◆ **Work task**
Copy the following rows out word for word, from the first to the last.
++++ Data shown ++++
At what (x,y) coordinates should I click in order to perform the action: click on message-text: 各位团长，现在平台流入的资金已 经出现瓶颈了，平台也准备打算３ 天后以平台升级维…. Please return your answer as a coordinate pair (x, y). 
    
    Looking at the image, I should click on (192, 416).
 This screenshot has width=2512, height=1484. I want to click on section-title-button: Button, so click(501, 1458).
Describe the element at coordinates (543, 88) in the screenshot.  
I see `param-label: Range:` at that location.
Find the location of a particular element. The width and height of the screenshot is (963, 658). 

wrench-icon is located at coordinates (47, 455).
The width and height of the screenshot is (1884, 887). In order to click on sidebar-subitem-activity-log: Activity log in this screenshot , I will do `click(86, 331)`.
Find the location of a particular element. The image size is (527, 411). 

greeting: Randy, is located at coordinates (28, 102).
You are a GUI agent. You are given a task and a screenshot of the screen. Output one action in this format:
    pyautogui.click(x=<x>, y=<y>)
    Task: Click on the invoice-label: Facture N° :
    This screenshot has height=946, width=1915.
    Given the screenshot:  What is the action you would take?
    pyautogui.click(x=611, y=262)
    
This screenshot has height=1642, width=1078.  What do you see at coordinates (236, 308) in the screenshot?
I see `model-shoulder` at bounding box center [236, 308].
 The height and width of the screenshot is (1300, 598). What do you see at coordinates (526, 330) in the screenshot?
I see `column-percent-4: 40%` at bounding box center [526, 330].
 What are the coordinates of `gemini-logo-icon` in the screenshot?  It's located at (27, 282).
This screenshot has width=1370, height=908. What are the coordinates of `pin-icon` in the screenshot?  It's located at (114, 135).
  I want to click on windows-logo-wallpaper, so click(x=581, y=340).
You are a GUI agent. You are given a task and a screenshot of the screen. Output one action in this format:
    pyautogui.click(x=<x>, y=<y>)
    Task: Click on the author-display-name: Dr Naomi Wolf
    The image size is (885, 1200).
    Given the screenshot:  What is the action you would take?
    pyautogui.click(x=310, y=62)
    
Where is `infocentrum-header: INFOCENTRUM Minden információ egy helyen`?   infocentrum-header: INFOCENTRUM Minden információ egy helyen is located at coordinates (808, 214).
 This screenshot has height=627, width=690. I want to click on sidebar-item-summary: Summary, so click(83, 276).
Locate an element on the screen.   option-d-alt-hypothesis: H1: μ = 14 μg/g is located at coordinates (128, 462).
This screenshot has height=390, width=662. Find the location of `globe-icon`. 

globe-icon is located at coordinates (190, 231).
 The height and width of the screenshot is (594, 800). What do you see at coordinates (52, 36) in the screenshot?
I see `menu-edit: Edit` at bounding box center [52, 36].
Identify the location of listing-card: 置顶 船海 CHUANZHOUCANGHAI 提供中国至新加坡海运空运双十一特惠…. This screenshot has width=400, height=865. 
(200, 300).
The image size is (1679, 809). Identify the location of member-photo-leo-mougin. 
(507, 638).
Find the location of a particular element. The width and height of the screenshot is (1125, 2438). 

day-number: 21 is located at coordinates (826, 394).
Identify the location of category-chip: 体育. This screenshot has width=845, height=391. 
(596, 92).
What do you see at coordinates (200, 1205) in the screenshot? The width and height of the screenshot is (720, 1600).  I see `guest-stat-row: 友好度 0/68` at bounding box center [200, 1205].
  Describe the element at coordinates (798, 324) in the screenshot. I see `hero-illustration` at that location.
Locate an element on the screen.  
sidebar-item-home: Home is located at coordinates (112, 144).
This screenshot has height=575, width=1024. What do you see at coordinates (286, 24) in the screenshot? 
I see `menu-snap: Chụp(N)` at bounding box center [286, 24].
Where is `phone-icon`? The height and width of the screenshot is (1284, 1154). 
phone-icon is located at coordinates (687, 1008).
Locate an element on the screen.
++++
◆ **Task answer**
At what (x,y) coordinates should I click in order to perform the action: click on message-text: 各位团长，现在平台流入的资金已 经出现瓶颈了，平台也准备打算３ 天后以平台升级维…. Please return your answer as a coordinate pair (x, y). 
    
    Looking at the image, I should click on (192, 416).
 This screenshot has width=2512, height=1484. I want to click on section-title-button: Button, so click(501, 1458).
Describe the element at coordinates (543, 88) in the screenshot.  
I see `param-label: Range:` at that location.
Find the location of a particular element. The width and height of the screenshot is (963, 658). 

wrench-icon is located at coordinates (47, 455).
The width and height of the screenshot is (1884, 887). In order to click on sidebar-subitem-activity-log: Activity log in this screenshot , I will do `click(86, 331)`.
Find the location of a particular element. The image size is (527, 411). 

greeting: Randy, is located at coordinates (28, 102).
You are a GUI agent. You are given a task and a screenshot of the screen. Output one action in this format:
    pyautogui.click(x=<x>, y=<y>)
    Task: Click on the invoice-label: Facture N° :
    This screenshot has height=946, width=1915.
    Given the screenshot:  What is the action you would take?
    pyautogui.click(x=611, y=262)
    
This screenshot has height=1642, width=1078.  What do you see at coordinates (236, 308) in the screenshot?
I see `model-shoulder` at bounding box center [236, 308].
 The height and width of the screenshot is (1300, 598). What do you see at coordinates (526, 330) in the screenshot?
I see `column-percent-4: 40%` at bounding box center [526, 330].
 What are the coordinates of `gemini-logo-icon` in the screenshot?  It's located at (27, 282).
This screenshot has width=1370, height=908. What are the coordinates of `pin-icon` in the screenshot?  It's located at (114, 135).
  I want to click on windows-logo-wallpaper, so click(x=581, y=340).
You are a GUI agent. You are given a task and a screenshot of the screen. Output one action in this format:
    pyautogui.click(x=<x>, y=<y>)
    Task: Click on the author-display-name: Dr Naomi Wolf
    The image size is (885, 1200).
    Given the screenshot:  What is the action you would take?
    pyautogui.click(x=310, y=62)
    
Where is `infocentrum-header: INFOCENTRUM Minden információ egy helyen`?   infocentrum-header: INFOCENTRUM Minden információ egy helyen is located at coordinates (808, 214).
 This screenshot has height=627, width=690. I want to click on sidebar-item-summary: Summary, so click(83, 276).
Locate an element on the screen.   option-d-alt-hypothesis: H1: μ = 14 μg/g is located at coordinates (128, 462).
This screenshot has height=390, width=662. Find the location of `globe-icon`. 

globe-icon is located at coordinates (190, 231).
 The height and width of the screenshot is (594, 800). What do you see at coordinates (52, 36) in the screenshot?
I see `menu-edit: Edit` at bounding box center [52, 36].
Identify the location of listing-card: 置顶 船海 CHUANZHOUCANGHAI 提供中国至新加坡海运空运双十一特惠…. This screenshot has width=400, height=865. 
(200, 300).
The image size is (1679, 809). Identify the location of member-photo-leo-mougin. 
(507, 638).
Find the location of a particular element. The width and height of the screenshot is (1125, 2438). 

day-number: 21 is located at coordinates (826, 394).
Identify the location of category-chip: 体育. This screenshot has width=845, height=391. 
(596, 92).
What do you see at coordinates (200, 1205) in the screenshot? The width and height of the screenshot is (720, 1600).  I see `guest-stat-row: 友好度 0/68` at bounding box center [200, 1205].
  Describe the element at coordinates (798, 324) in the screenshot. I see `hero-illustration` at that location.
Locate an element on the screen.  
sidebar-item-home: Home is located at coordinates (112, 144).
This screenshot has height=575, width=1024. What do you see at coordinates (286, 24) in the screenshot? 
I see `menu-snap: Chụp(N)` at bounding box center [286, 24].
Where is `phone-icon`? The height and width of the screenshot is (1284, 1154). 
phone-icon is located at coordinates (687, 1008).
Locate an element on the screen.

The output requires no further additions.